Lariba uses a lease-to-own mortgage model, which allows buyers to build equity through monthly payments that combine principal with rent.
The rent, which is tax-deductible, is based on the going market rent agreed upon by both Lariba and the borrower. In the transaction, it is expressed as a percentage rate, allowing it to conform to traditional standards.
Nisar Sada, business-development manager at Lariba, said the lender is attracting not just Muslims but people of other faiths -- Jews, Hindus and Buddhists. The maximum loaned is $359,600, Sada said.
"Riba is prohibited in almost all religions," he said. "Following Shariah (Islamic law) is the best way to buy a house and that's what we're trying to help people do."
Sada said that while many Lariba clients use the riba-free loans to refinance existing traditional mortgages, "A lot of our clients had been renting for 10, 15 years."
"Some have been saving for so long, they tell us, `We try to reach our goal, but the gap is so wide.' "
But whether riba-free mortgages truly are interest-free has given rise to fiery debate among Muslims whose interpretations of "riba" can differ drastically.
"They're selling pork and labeling it beef," said Jeff Siddiqui, a Muslim and real-estate agent with Western Associates Real Estate in Seattle.
Siddiqui, who purchased his own home with a conventional mortgage, said he invariably gets into philosophical discussions with clients who inquire about interest-free loans.
"I tell them what they'll pay in the no-interest model is greater than what they'd pay in the interest model," he said. "Call it what you like, but it's interest."
Talk turns to discussions about Islam and in the end, Siddiqui said, "More often than not, I've lost a client."
Much of what drives the prohibition on interest is buried in culture and tradition, Siddiqui said. "In the old country, it was cash on the barrel head," he said. "The only time you got a loan is if the government chipped in. If you bought a car or a house you produced a bag full of cash."
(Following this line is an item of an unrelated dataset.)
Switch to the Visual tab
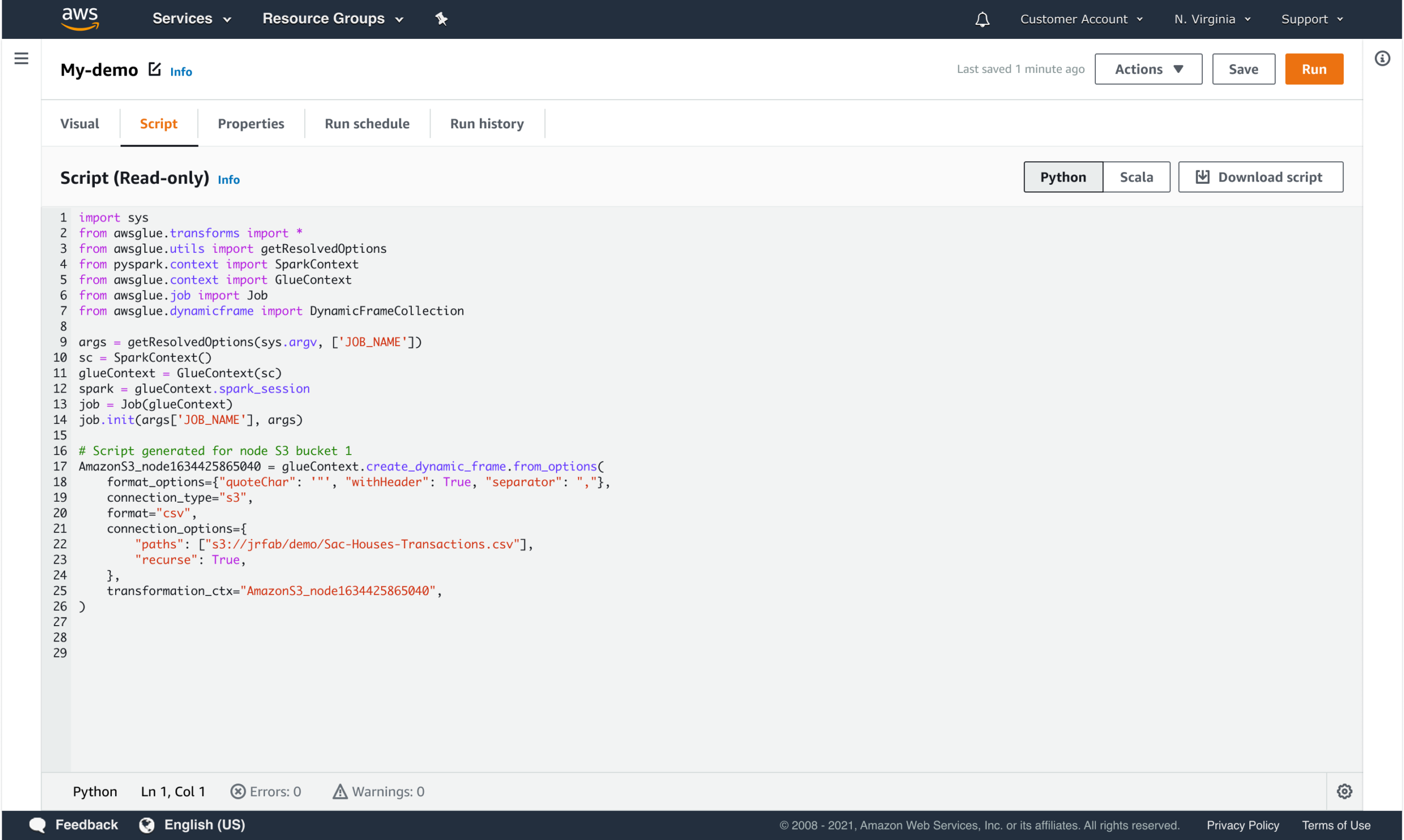This screenshot has height=840, width=1404. (80, 123)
But Rosy Amman and her husband say that for Muslims who want to buy a home the Islamic way, interest-free loans are the best option available. The couples bought a home in Bothell through Lariba. "We are 20 percent owners and they (Lariba) own 80 percent. With each month's payment, our ownership goes up and theirs goes down."
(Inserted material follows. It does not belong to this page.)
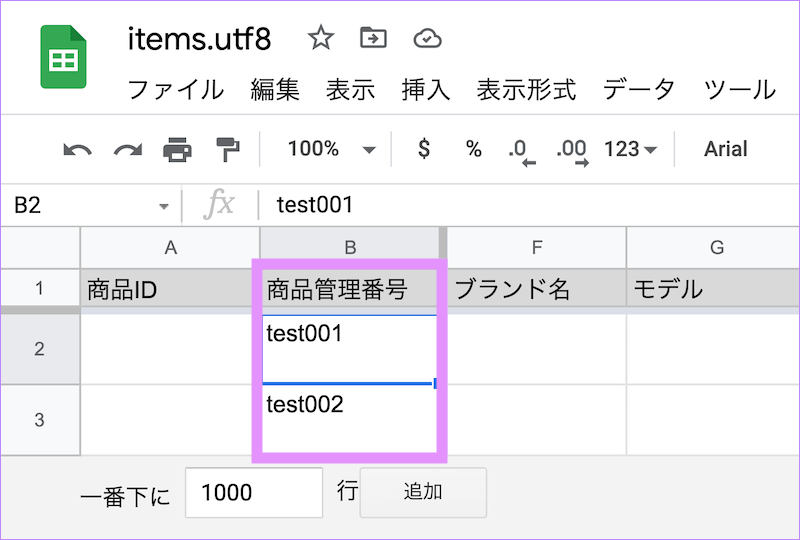This screenshot has width=800, height=540.
Task: Click the redo arrow
Action: 127,150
For purposes of the paperwork, a 6.1 percent rate was assigned to the mortgage, Amman said. "People say to us, `you're paying 6.1 percent -- that's just like going through the bank,' " she said. But "in a spiritual way, it follows the rules of our religion. Our intentions are pure."
Mahmoud El-Gamal, professor of Islamic economics at Rice University in Houston, recognizes that many world scholars of Islam have declared these home-buying products a good compromise.
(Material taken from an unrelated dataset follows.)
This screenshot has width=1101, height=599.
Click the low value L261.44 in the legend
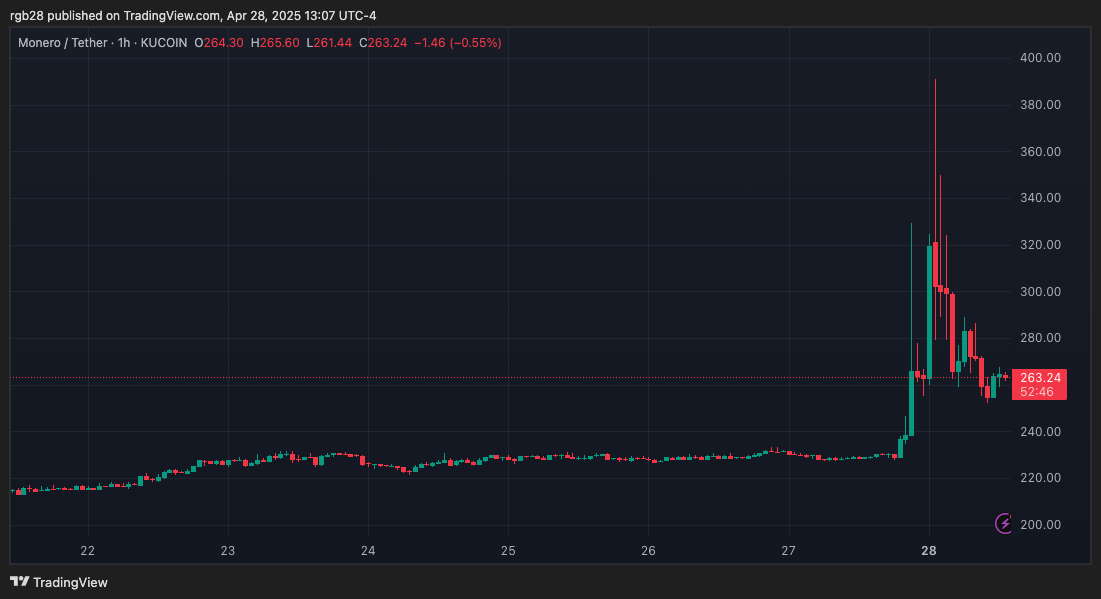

He says they're driven not so much by their own worth but by the refinancing craze brought on by lower interest rates. "There's a small segment of Muslims in America who would not participate in any type of mortgage financing unless they were convinced it was truly Islamic," El-Gamal said.
Lenders, he added, see a potential market in people such as Ahmed, educated professionals with financial means.
Nationwide, there are an estimated 1.5 million Muslim households in the U.S. and more than one-third have annual incomes exceeding $75,000, studies show.
"The bigger market, really, are those who use conventional methods but have a guilty conscience about it," El-Gamal said.
More focused on his religion than ever before, Ahmed said he just wants to do the right thing.
He used student loans to finance his education, including business and engineering degrees from the University of Pennsylvania. "Some people might say you shouldn't do that," he said. "A lot of people in the Islamic community are not open-minded.
"They latch onto this idea that interest is not allowed -- period."
Ahmed doesn't believe Islamic laws are interpreted to prohibit student loans and security investments, but rather transactions such as payday loans and check cashing that charge exorbitant rates, mostly to poor people.
"It's not a constructive way to live in modern society," he said. "We live in this world. We need to figure out what fits and what doesn't fit."